When will we ever learn?

Thursday, September 15, 2005

Franklin Delano Roosevelt once responded to a question about his planned agenda by stating that his administration would "try something; and, if it doesn't work try something else." Unfortunately, the current trend in governing seems to be more inclined to "try something and, even if it doesn't work, keep doing it." Surely it is not too much to expect that our elected representatives would actually examine the consequences of their actions and try to learn from their mistakes. Based on three recent examples, there may be some small hope of that occurring.

In July, Toyota announced that it was rejecting the more generous incentives offered by various American states and locating its new manufacturing plant in Woodstock, ON. New York Times columnist Paul Krugman wrote that the decision was a slap in the face to those who argue that "government is the problem, not the solution." Pointing out that Ontario's highly skilled workforce was a principle attraction to the company, Krugman also gives a large share of the credit to Canada's health care system.

Canada's other big selling point is its national health insurance system, which saves auto manufacturers large sums in benefit payments compared with their costs in the United States…. Funny, isn't it? Pundits tell us that the welfare state is doomed by globalization, that programs like national health insurance have become unsustainable. But Canada's universal health insurance system is handling international competition just fine. It's our own system, which penalizes companies that treat their workers well, that's in trouble. For now, let me just point out that treating people decently is sometimes a competitive advantage. In America, basic health insurance is a privilege; in Canada, it's a right. And in the auto industry, at least, the good jobs are heading north.

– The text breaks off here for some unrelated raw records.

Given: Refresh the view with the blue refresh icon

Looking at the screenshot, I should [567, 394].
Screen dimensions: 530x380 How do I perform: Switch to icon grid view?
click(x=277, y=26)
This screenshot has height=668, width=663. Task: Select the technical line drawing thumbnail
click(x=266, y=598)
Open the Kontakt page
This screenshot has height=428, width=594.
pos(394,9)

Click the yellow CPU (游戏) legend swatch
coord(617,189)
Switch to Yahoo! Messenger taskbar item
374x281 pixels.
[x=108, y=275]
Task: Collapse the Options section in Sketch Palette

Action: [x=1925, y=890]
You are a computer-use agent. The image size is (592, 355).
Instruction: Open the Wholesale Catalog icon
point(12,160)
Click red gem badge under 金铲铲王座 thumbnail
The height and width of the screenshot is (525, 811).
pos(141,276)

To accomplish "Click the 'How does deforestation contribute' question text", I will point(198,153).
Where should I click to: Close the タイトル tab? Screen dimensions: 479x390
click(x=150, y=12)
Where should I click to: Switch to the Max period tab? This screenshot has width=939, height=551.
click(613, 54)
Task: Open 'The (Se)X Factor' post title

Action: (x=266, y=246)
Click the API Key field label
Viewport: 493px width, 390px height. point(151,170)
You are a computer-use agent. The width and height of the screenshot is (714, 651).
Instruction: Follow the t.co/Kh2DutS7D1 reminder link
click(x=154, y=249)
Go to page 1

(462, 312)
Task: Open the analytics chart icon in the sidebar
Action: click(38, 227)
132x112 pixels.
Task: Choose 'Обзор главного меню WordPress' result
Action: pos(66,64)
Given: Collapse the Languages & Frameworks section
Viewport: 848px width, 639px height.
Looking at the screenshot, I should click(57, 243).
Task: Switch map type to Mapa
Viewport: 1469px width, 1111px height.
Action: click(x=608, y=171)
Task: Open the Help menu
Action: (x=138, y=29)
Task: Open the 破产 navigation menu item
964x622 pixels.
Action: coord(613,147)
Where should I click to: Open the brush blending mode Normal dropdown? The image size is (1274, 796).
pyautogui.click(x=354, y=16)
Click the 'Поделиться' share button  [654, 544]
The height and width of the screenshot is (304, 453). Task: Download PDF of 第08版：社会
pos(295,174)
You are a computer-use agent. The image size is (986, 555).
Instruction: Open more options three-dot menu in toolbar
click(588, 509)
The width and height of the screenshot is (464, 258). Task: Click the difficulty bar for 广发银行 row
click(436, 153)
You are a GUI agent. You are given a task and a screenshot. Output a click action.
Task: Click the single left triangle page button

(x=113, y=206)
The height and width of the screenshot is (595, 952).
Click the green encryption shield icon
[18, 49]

Of course, many Canadians would question Krugman's assessment that our health care system is "just fine" (although, from the point of view of most Americans, it must look pretty damn good). The cuts to health care and the trend towards privatization that have become de rigeur since the mid-1990s present a very real threat not only to our health, but also to our economy. If we want to keep attracting investment, we have to stop the creeping Americanization of health care.

A surprising report release last week TD Bank also offers a lesson to governments, should governments be prepared to listen. The report, prepared by TD Economics on behalf of the Task Force for Modernizing Income Security for Working Age Adults, notes that "While Canadian governments have made great strides in recent years in improving the financial security of children and senior citizens, the needs of low-income working age adults have been comparatively neglected. There is overwhelming evidence that current policies and programs do little to support adults in gaining economic independence and forming a stable attachment to the labour force - and, in some cases, run contrary to this objective."

Don Drummond, Senior Vice President and Chief Economist of TD Bank Financial Group, was critical of the "reforms" made by the Harris government. "The provincial government defended the measures on the grounds that they would help nudge more adults into workforce, thereby laying the groundwork for a more enduring solution to the problem of poverty. But, while welfare caseloads did fall in the ensuing years, a closer look at the data suggests the real driver was fewer people being able to get on welfare - not the intended exodus of welfare recipients into the workforce."

Remember, this is the TD Bank talking, right from the corner of King and Bay. When even Bay Street is telling governments that their welfare system is punitive and counter-productive, it seems possible that maybe, just maybe, governments will listen.

The third and perhaps most obvious example is the devastation caused by Hurricane Katrina. While there is evidence to suggest that global warming may be responsible for the statistical increase in the number and severity of hurricanes, it has been the response to the disaster that has generated considerable hope for a turnaround in American politics. For example, even Lt. Gen. Steven Blum, chief of the National Guard Bureau, has said that the fact that most of the National Guard members from Mississippi and Louisiana (along with thousands of helicopters which could have been used for the rescue mission) are currently deployed in Iraq held back the response time by days. "Had that brigade been at home and not in Iraq, their expertise and capabilities could have been brought to bear," said Blum.

Moreover, the resources that could have been used to shore up the levees (the ones that President Bush tried - not very successfully - to argue that "no one" foresaw being breached) have been squandered on a war that has made life worse in Iraq while doing nothing to stop terrorism. They've also been squandered on tax cuts. In the aftermath of the hurricane, Americans are now openly talking about issues of race, of class and of income distribution. And, equally importantly, the media are actually starting to ask questions for the first time since the Bush's election, er, appointment as President.

While I have no illusions about Bush and his administration changing their mind about what they want to do in office, I'm growing hopeful that growing public pressure will at least force them to act differently. That would the next best thing to an actual lesson learned.